**Supplied records:**
>> START

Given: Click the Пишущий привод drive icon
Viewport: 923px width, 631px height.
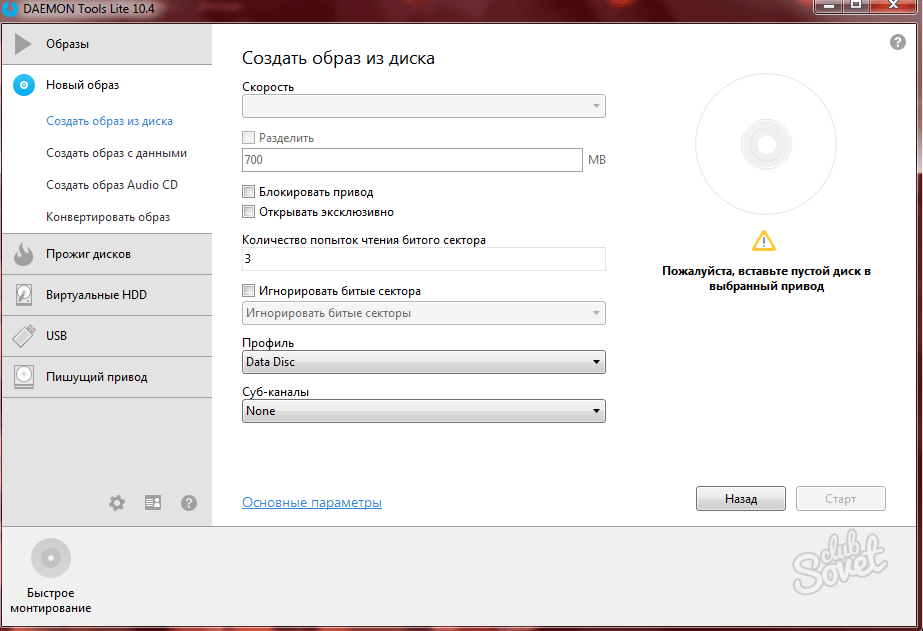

>> END
>> START

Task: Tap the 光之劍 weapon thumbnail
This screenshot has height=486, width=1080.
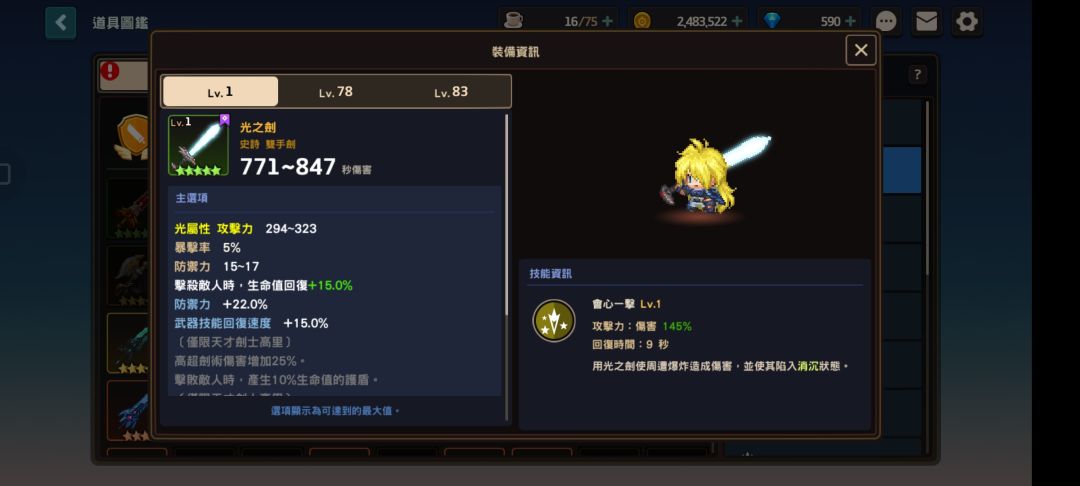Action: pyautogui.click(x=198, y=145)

>> END
>> START

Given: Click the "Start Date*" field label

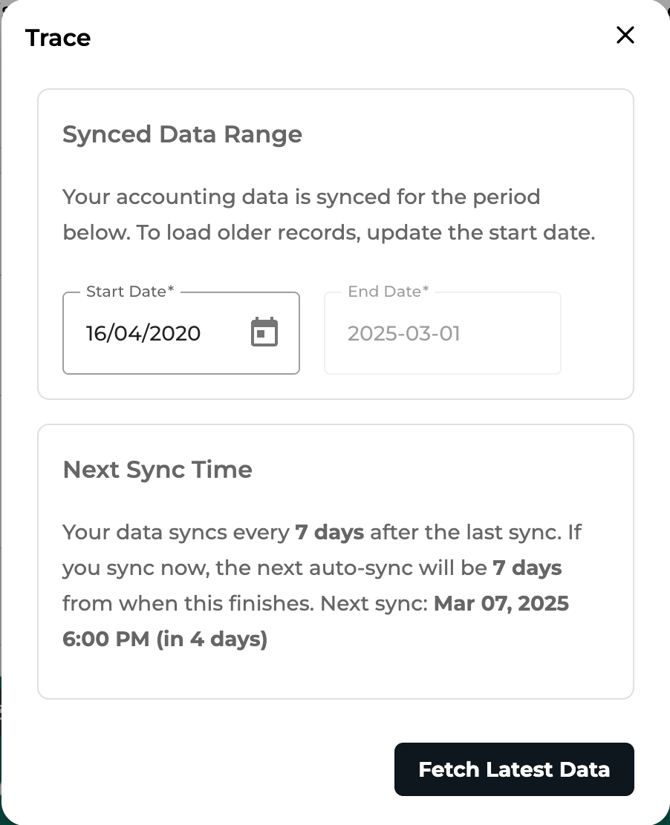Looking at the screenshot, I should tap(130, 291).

>> END

**Task description:** In the records above, change "thumbnail" to "image" in the part that opens with the line containing "Task: Tap the 光之劍 weapon thumbnail" and closes with the line containing "Action: pyautogui.click(x=198, y=145)", keeping everything else the same. Return only that part, and leave out the pictures.

**Full response:**
Task: Tap the 光之劍 weapon image
This screenshot has height=486, width=1080.
Action: pyautogui.click(x=198, y=145)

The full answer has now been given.